The second is Thai peppers and garlic

And the third has both, plus some onion.  After these ferment (days)  these get blended then strained, and stored in fridge in bottles.  I'm interested in seeing how they turn out - never did this before.

Comment by Joan Denoo on August 27, 2018 at 10:37pm

I will make my next batch with unpeeled tomatoes and see if we notice any difference. I suspect there are nutrients or something of value in the skin.

I have only two scrawny cucumbers left, and I doubt they will amount to anything before frost. The tomatoes ripen nicely. 
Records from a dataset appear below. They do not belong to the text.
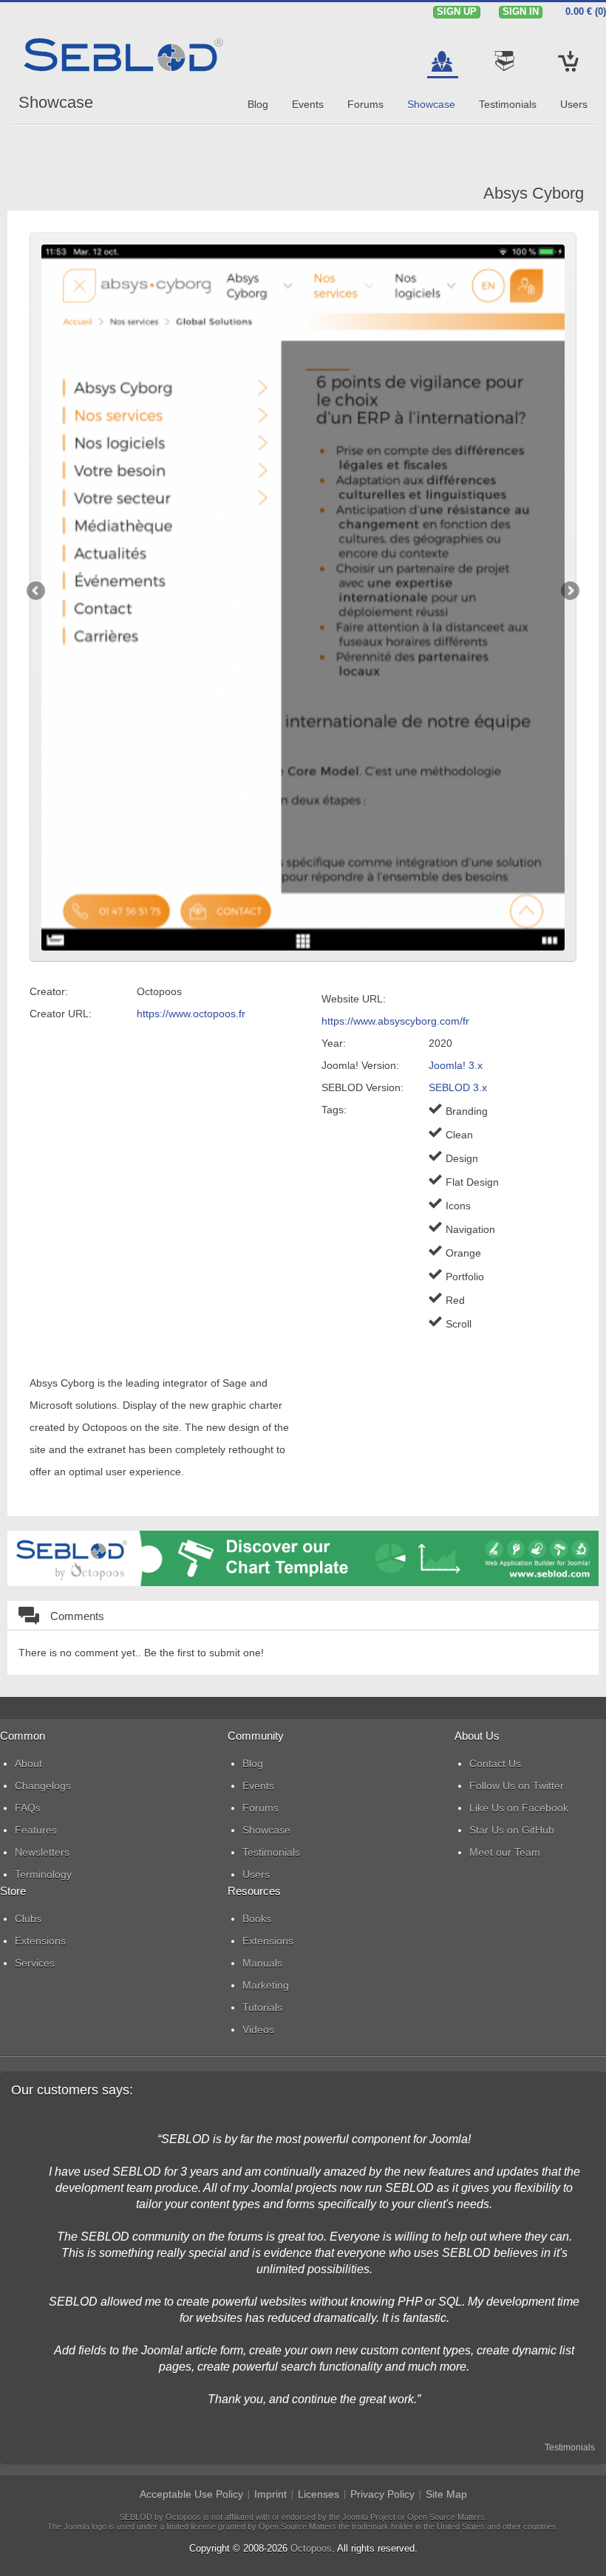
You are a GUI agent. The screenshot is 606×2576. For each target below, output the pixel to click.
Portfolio (465, 1276)
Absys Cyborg (533, 193)
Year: (333, 1043)
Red (455, 1300)
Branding (467, 1111)
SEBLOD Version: (362, 1087)
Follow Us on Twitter (516, 1785)
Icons (458, 1206)
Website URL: (353, 999)
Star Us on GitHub (511, 1830)
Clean (459, 1135)
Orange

Here you see the delicious, not bitter, crisp large cucumber and the fate of 99% of the forming cucumbers. They have blossom end rot and I tossed some Epsom salts on the soil and that made a big difference. If I had done it earlier I would have had a better cucumber yield.  

Comment by Joan Denoo on August 27, 2018 at 10:26pm

Daniel, how did your kimchee and salsa turn out? They look absolutely delicious!

Comment by Joan Denoo on August 27, 2018 at 10:15pm

Gazpacho

2 cups tomatoes, quartered & peeled

1 cup cucumber, quartered & partially peeled

1/2 red onion, chopped

3 garlic cloves, minced

1/4 cup apple cider vinegar

1/4 cup extra virgin olive oil

1/2 tablespoon kosher salt

1 teaspoons freshly ground black pepper

Place all in a blender until very small pieces remain.

For a Smoothie, add a handful of ice cubes & blend. 

I used huge tomatoes, cucumbers, & garlic from my garden. They provided refreshing beverages during the heat of the summer.